Soon all eyes in the tech industry will turn towards Samsung who is expected to unveil its latest flagship, the Galaxy S6, during a press event at MWC 2015 in Barcelona next month.
The Galaxy S6 should arrive equipped with a host of improvements, but one of the biggest changes comes in the hardware department.
For the first time ever, Samsung has decided against using Qualcomm’s latest high-end platform, the Snapdragon 810 in its flagship phone and rely solely on its own Exynos 7420 platform.
For the past few months, we have constantly been hearing that the Snapdragon 810 was plagued by overheating issues, but is this the perfect excuse for Samsung to be pushing its own agenda, silicone-wise?
Quite possibly. A new report coming out of Business Korea seems to confirm this theory. One of the reasons Qualcomm chips have seen such a wide adoption into flagship devices is because the US chip giant offers complete single-chip solutions, meaning that their platforms come equipped with on-board modem solutions.
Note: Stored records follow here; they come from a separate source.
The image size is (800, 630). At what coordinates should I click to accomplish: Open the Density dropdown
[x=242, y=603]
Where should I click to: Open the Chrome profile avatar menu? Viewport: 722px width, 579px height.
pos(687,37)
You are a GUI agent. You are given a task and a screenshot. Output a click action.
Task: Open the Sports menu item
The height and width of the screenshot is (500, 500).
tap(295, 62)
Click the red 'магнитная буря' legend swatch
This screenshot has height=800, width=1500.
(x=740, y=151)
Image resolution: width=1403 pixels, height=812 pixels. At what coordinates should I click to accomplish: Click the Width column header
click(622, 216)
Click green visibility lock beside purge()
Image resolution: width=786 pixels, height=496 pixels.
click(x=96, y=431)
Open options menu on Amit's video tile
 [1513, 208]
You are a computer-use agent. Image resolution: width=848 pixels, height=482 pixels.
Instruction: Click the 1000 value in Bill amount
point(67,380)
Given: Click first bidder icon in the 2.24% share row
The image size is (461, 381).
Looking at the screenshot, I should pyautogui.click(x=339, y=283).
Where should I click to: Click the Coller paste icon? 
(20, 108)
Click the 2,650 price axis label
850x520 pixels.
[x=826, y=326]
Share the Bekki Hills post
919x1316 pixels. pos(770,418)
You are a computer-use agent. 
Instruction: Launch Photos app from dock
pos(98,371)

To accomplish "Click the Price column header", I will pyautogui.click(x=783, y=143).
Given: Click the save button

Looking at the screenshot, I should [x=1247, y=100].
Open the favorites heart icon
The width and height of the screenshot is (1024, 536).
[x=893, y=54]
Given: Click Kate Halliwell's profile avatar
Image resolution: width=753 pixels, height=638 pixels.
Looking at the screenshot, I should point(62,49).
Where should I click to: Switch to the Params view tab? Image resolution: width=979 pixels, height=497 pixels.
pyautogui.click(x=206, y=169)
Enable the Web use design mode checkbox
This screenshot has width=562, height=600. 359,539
But Samsung is looking for a way to break this pattern. The Korean tech giant has been intensely focusing on its home grown chip business as of late and they have big plans set up for the future.
According to the report, Samsung is looking to introduce a single-chip solution with modem included destined for the premium market sometime in the fourth quarter of the year.
Samsung bundled some of its own single-chip solutions into a bunch of mid-range products like Galaxy S5 Mini, but it never pushed it as far as the high-end market.
So it’s fair to hypothesize that the Galaxy Note 5 and the successor of the Galaxy S6 will come devoid of any Qualcomm interference.
Samsung is off to a good start with the Galaxy S6. The Exynos 7420 has been spotted going through benchmarks and showed superior performance to the Snapdragon 810 in various performance tests.
So if you were worried the Galaxy S6 won’t be that snappy, don’t be. A few days ago, the Galaxy S6 Edge variant went through AnTuTu to score a massive score of 60K points, the biggest that was ever recorded.